(Saved entries)
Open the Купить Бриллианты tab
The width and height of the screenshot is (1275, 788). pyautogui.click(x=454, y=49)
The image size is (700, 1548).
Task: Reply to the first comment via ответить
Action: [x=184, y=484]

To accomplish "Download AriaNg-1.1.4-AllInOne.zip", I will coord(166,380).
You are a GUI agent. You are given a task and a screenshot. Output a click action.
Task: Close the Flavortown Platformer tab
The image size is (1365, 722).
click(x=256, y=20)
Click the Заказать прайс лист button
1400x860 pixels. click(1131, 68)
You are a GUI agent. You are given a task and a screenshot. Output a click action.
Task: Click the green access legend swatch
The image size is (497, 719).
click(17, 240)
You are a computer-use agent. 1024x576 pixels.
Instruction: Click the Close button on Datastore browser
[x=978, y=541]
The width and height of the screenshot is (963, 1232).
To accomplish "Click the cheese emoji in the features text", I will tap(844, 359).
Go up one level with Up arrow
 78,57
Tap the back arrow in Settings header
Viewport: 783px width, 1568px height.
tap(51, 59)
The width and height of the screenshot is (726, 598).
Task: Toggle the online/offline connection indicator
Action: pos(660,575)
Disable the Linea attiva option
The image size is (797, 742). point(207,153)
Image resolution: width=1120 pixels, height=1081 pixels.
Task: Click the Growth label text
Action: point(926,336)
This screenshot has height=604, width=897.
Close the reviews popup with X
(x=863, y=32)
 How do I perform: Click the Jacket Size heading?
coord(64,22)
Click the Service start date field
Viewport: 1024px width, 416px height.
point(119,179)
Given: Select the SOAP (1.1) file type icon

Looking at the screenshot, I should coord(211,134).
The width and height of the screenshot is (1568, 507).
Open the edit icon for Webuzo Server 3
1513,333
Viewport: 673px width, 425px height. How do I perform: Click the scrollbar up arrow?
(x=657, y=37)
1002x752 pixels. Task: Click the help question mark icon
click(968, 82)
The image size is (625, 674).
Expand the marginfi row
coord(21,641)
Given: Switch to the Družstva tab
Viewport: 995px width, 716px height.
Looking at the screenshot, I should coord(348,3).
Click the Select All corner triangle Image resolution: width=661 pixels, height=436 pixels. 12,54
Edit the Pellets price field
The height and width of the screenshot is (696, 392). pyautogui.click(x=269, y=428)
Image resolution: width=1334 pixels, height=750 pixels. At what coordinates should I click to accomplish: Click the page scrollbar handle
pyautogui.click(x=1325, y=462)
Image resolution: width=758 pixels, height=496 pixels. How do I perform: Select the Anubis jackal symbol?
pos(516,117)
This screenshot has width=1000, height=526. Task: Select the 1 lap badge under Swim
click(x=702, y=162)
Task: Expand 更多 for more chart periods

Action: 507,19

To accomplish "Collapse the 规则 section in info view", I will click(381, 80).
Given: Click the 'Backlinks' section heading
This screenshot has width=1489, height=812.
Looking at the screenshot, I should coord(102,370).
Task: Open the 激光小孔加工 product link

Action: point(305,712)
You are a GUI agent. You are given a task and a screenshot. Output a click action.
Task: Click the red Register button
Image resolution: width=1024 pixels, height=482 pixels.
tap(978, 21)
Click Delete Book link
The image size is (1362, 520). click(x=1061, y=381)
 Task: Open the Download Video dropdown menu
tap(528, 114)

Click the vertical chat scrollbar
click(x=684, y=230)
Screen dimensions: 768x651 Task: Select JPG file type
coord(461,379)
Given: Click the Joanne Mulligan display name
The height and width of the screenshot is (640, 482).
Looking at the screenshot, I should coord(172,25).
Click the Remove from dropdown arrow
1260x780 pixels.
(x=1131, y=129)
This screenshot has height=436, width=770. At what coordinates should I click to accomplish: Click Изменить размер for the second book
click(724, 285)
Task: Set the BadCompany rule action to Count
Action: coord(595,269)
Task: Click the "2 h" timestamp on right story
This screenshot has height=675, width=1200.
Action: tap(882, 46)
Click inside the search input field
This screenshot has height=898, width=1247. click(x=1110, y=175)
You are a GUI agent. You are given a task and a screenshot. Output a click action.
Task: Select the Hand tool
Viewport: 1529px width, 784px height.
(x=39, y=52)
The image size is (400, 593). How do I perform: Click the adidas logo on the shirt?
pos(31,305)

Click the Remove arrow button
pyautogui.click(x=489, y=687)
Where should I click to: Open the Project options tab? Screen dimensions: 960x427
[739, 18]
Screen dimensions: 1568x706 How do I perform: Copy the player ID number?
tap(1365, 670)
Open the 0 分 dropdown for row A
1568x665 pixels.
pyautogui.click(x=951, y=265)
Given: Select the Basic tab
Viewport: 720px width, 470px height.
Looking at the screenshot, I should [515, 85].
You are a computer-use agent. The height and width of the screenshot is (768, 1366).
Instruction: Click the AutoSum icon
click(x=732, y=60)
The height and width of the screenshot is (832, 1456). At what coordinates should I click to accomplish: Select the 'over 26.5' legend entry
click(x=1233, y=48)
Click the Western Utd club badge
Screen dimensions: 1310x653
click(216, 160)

**TASK BRIEF:**
Copy each line of the records above that carries the word "will".

**ANSWER TO THIS TASK:**
To accomplish "Download AriaNg-1.1.4-AllInOne.zip", I will coord(166,380).
To accomplish "Click the cheese emoji in the features text", I will tap(844, 359).
To accomplish "Collapse the 规则 section in info view", I will click(381, 80).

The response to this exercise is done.